The Manual of Good Practices in Small Scale Irrigation and a technical manual for micro-dams are now available.
Together with five regional agricultural training centres, the project developed 12 curricula with a total of 46 modules in the regions of Kayes, Koulikoro, Mopti, Ségou and Sikasso. They are the basis for a high-quality training programme that covers the central areas of small-scale irrigated agriculture. Versions of the curricula adapted to the natural conditions in the individual regions are also available. The curricula have been used to train 660 intermediaries, a quarter of them women. Private agricultural service providers work with the new content.
More than 3,000 producers, around 60 per cent of them women, have been trained in improved techniques of rice and vegetable cultivation, post-harvest technology, agricultural entrepreneurship and in the processing and marketing of agricultural products.
Over 90 per cent of the irrigation systems set up in the Inner Niger Delta are cultivated intensively by small family farms. Since switching from the traditional farming methods, the farmers have been able to triple their rice yield and have maintained a stable yield level averaging 5.8 tonnes per hectare, even during the political crisis in 2012–2013.
Onions and shallots are cultivated on the irrigable land around the micro-dams that have been built in Dogon County. They have achieved an excellent average yield of 27 tonnes per hectare per year.

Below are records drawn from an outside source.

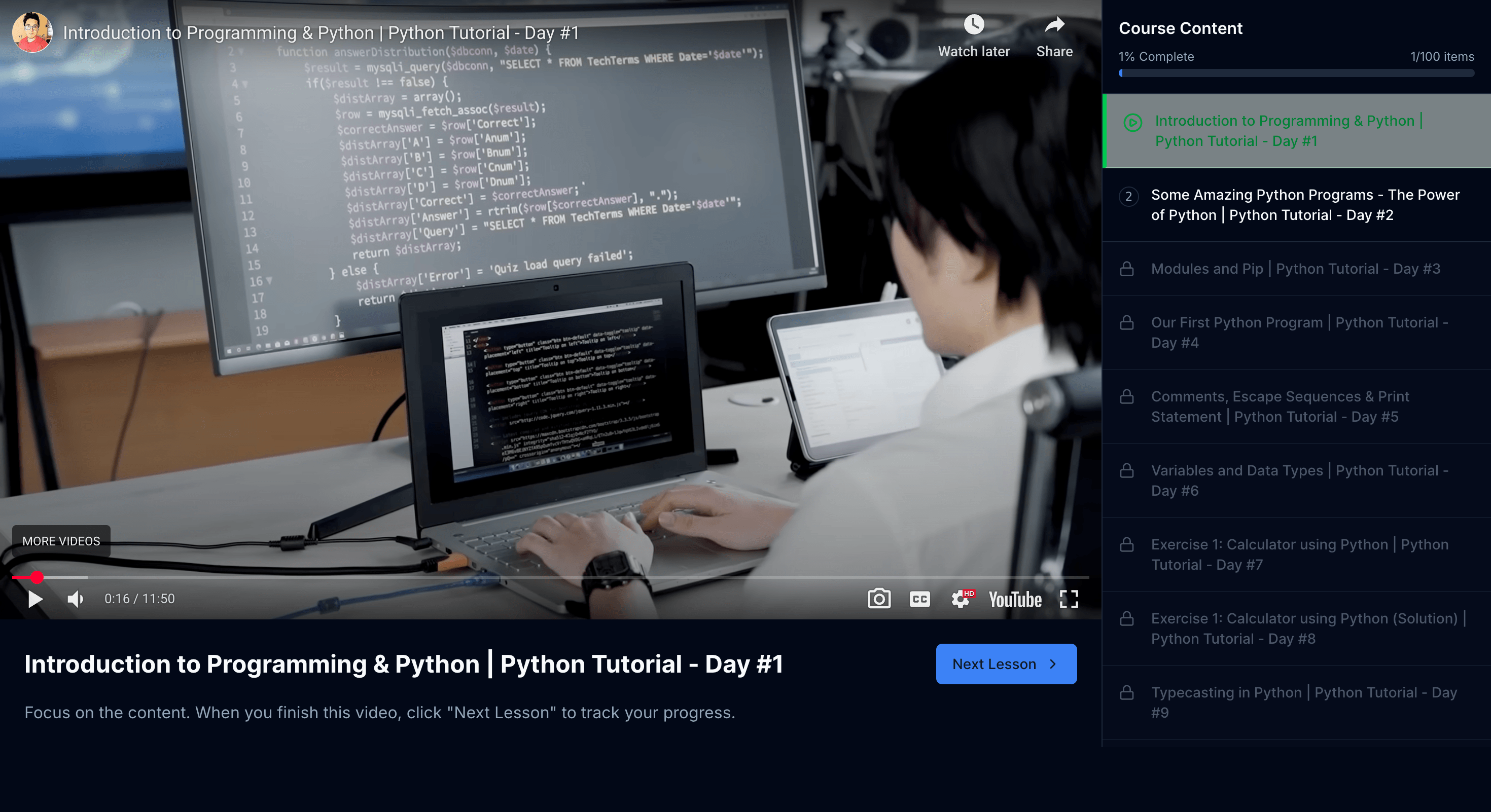Screen dimensions: 1491x812
Task: Click the channel avatar in the player
Action: pos(32,32)
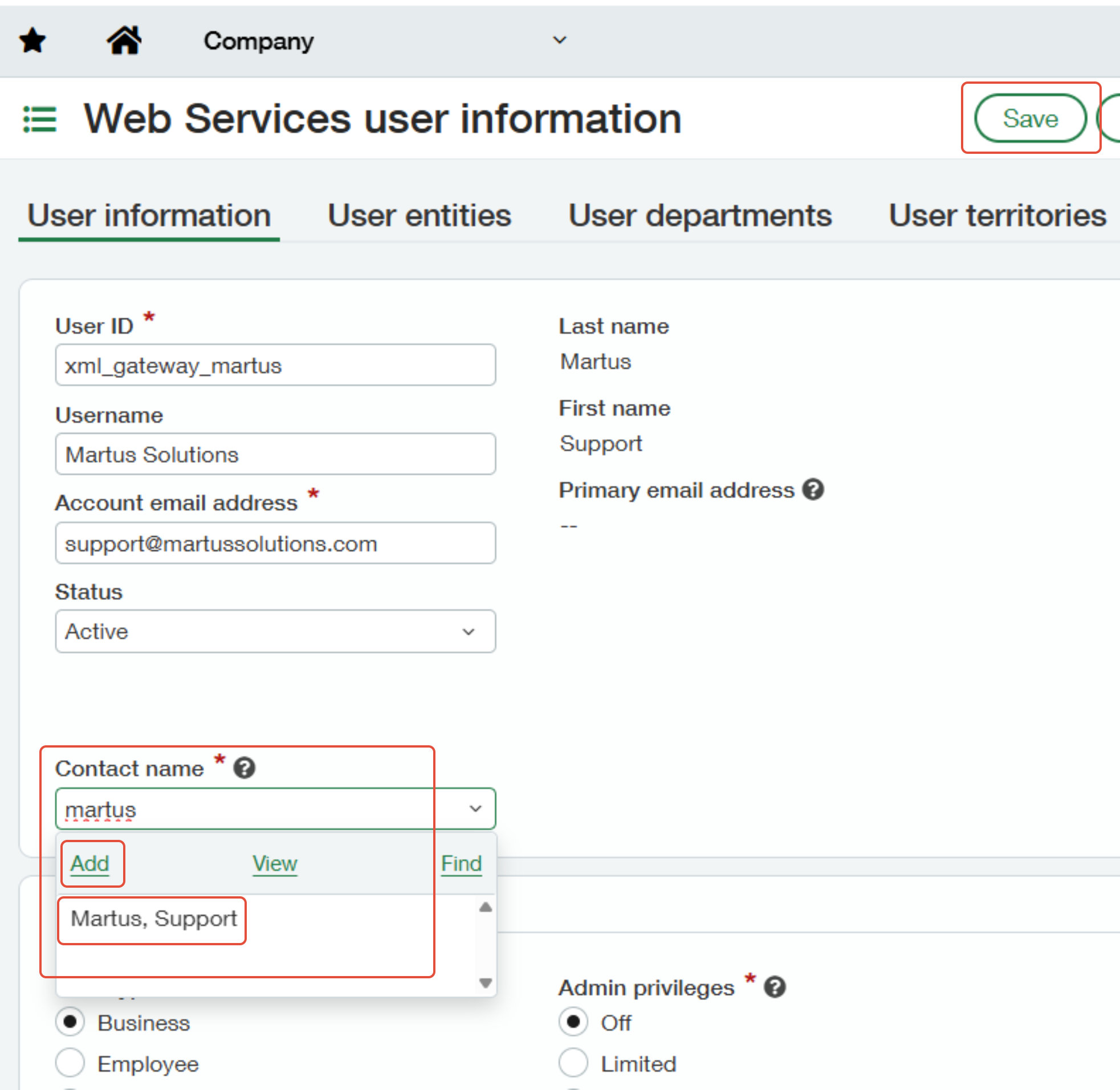Open the green list menu icon
The width and height of the screenshot is (1120, 1090).
[x=39, y=119]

In Bélédougou, the farmers have quadrupled the rice yield on their irrigation plots around the micro-dams and river weirs to 4 tonnes per hectare. The tomato yield is very high at between 26 and 32 tonnes per hectare.
Rice cultivation in Mali is dominated by men. As a result of the increase in the proportion of vegetables being cultivated, considerably more women are now working in agriculture. In the Koulikoro/Bélédougou region and Dogon County, the proportion of women is 30 per cent, while in the Inner Niger Delta, where the main crop is rice, that proportion is just 6 per cent.